School of Mathematics and Statistics, The Open University, Milton Keynes, MK7 6AA, UK.
Departments of Statistics, Ecology and Evolution, Molecular Genetics and Cell Biology, University of Chicago, Chicago, 10587, IL, USA.
Sci Rep. 2024 Jan 17;14(1):1468. doi: 10.1038/s41598-024-52028-0.
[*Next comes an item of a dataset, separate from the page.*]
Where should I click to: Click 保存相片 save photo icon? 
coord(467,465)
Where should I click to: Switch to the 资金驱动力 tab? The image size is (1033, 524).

This manuscript presents an algorithmic approach to cooperation in biological systems, drawing on fundamental ideas from statistical mechanics and probability theory. Fisher's geometric model of adaptation suggests that the evolution of organisms well adapted to multiple constraints comes at a significant complexity cost. By utilizing combinatorial models of fitness, we demonstrate that the probability of adapting to all constraints decreases exponentially with the number of constraints, thereby generalizing Fisher's result. Our main focus is understanding how cooperation can overcome this adaptivity barrier. Through these combinatorial models, we demonstrate that when an organism needs to adapt to a multitude of environmental variables, division of labor emerges as the only viable evolutionary strategy.
这篇手稿提出了一种在生物系统中合作的算法方法,借鉴了统计力学和概率论的基本思想。Fisher 的适应几何模型表明,生物体适应多个约束的进化需要付出巨大的复杂性代价。通过利用适应性的组合模型,我们证明了适应所有约束的概率随约束数量呈指数下降,从而推广了 Fisher 的结果。我们的主要关注点是理解合作如何克服这种适应性障碍。通过这些组合模型,我们证明了当生物体需要适应大量环境变量时,劳动分工是唯一可行的进化策略。